#### WHAT IS REQUIRED
Track down each line below containing the string "agent" and copy it.

- - - -

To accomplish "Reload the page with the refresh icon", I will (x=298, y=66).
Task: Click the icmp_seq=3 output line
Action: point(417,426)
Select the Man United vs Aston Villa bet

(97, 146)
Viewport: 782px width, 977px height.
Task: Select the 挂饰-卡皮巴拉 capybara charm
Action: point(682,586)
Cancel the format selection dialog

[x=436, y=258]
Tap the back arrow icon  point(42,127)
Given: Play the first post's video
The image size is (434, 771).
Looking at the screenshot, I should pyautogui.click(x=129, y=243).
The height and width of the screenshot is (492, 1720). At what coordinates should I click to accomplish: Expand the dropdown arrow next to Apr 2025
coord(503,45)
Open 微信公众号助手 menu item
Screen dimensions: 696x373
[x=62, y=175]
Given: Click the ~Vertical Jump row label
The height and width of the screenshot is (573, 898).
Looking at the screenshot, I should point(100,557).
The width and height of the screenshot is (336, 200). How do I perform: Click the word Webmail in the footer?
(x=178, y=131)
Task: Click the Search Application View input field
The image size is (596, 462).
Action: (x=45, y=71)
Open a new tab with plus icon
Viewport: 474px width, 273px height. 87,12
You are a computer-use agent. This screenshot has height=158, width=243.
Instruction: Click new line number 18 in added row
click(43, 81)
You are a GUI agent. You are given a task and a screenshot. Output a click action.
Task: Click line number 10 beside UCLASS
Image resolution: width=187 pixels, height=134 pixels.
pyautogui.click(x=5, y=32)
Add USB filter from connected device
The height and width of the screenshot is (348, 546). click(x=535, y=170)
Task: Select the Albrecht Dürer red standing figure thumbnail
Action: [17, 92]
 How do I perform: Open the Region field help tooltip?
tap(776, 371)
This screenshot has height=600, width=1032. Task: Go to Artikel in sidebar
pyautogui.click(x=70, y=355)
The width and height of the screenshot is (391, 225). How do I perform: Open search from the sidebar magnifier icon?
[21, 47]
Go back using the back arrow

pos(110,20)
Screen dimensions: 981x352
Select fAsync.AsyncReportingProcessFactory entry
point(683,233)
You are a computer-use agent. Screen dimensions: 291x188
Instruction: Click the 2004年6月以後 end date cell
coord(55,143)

- - - -

#### TASK RESULT
You are a computer-use agent. This screenshot has height=158, width=243.
You are a GUI agent. You are given a task and a screenshot. Output a click action.
You are a computer-use agent. Screen dimensions: 291x188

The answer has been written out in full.